2. I repeated the above except that the image (same one) was embedded in the body of the email (copied and pasted).

I then ran a search of the sent mail in the first account, and the inbox in the second account, for a random three-letter text string. There was a hit, but only in the _embedded_ email. I opened up the source so that I could view the alphanumeric code for the image, and not surprisingly saw dozens of instances of the text string. I then did the same for the email with the image _attached_, and again saw dozens of instances. For whatever reason, however, the search only showed hits in the emails with the embedded image.
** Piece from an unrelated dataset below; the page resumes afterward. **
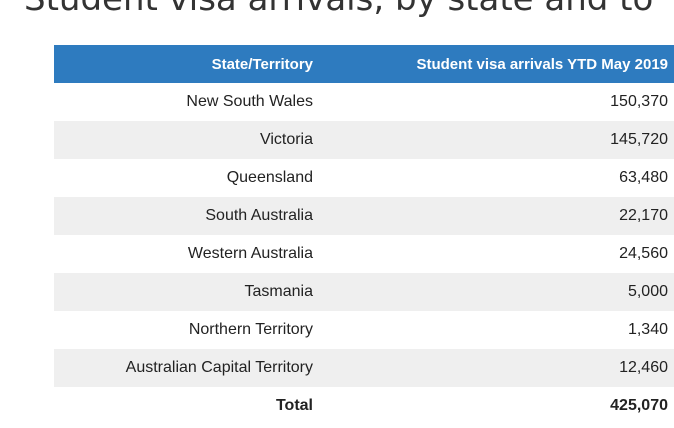  I want to click on table-row: South Australia 22,170, so click(364, 216).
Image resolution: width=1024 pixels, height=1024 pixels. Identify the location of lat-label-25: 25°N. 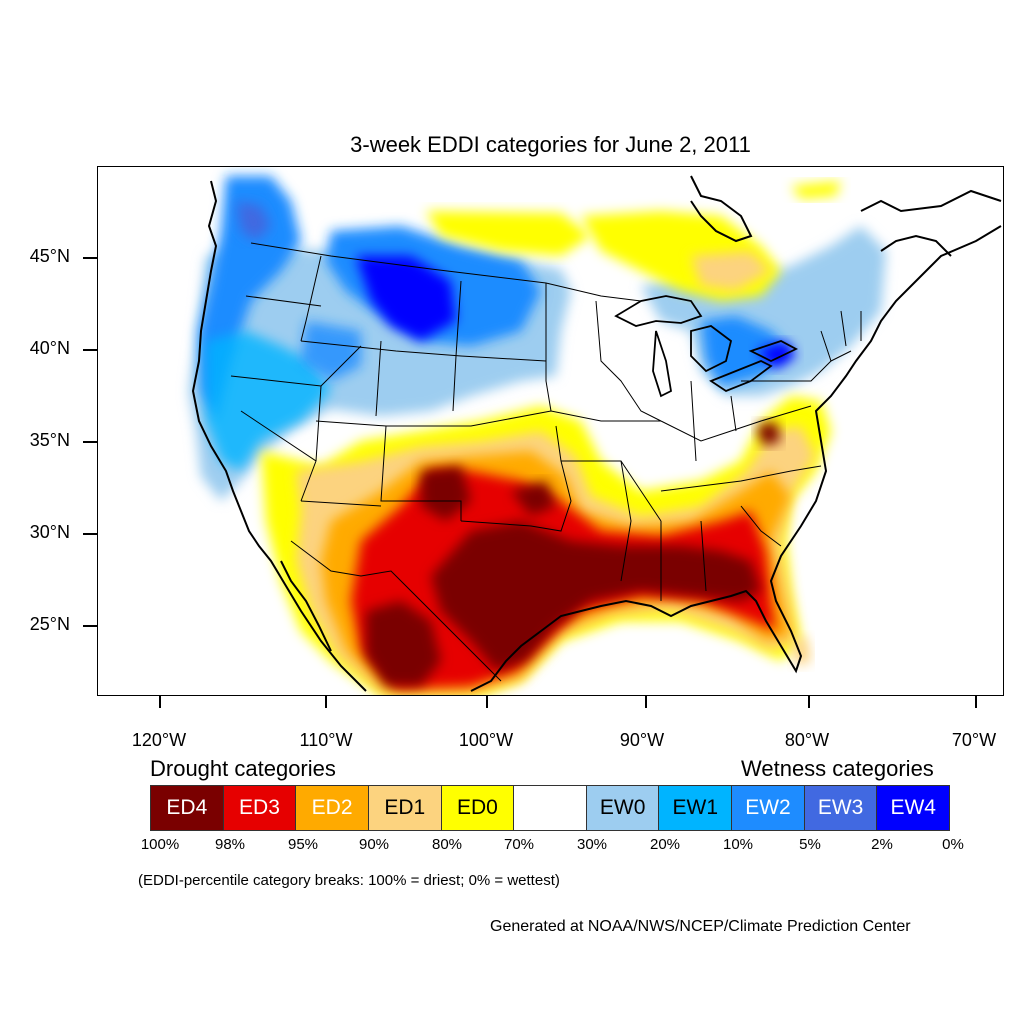
(50, 624).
However, when I tried sending the emails with the same image from non-Thunderbird interfaces (gmail, and a mail client [Eudora]) to one of the Thunderbird accounts, I got no hits. But I suspect certain other email interfaces such as Apple Mail - which I don't have and can't experiment with - can result in hits when received in my Thunderbird accounts.

There are, of course, some very simple workarounds for the original problem, if you have it at all. Very long words will probably not result in false hits due to correspondingly long odds against it. For searches of short words, add a second rule where the body of the message does NOT contain the text string zq. The latter would virtually never appear in normal text, but would be present in virtually any image.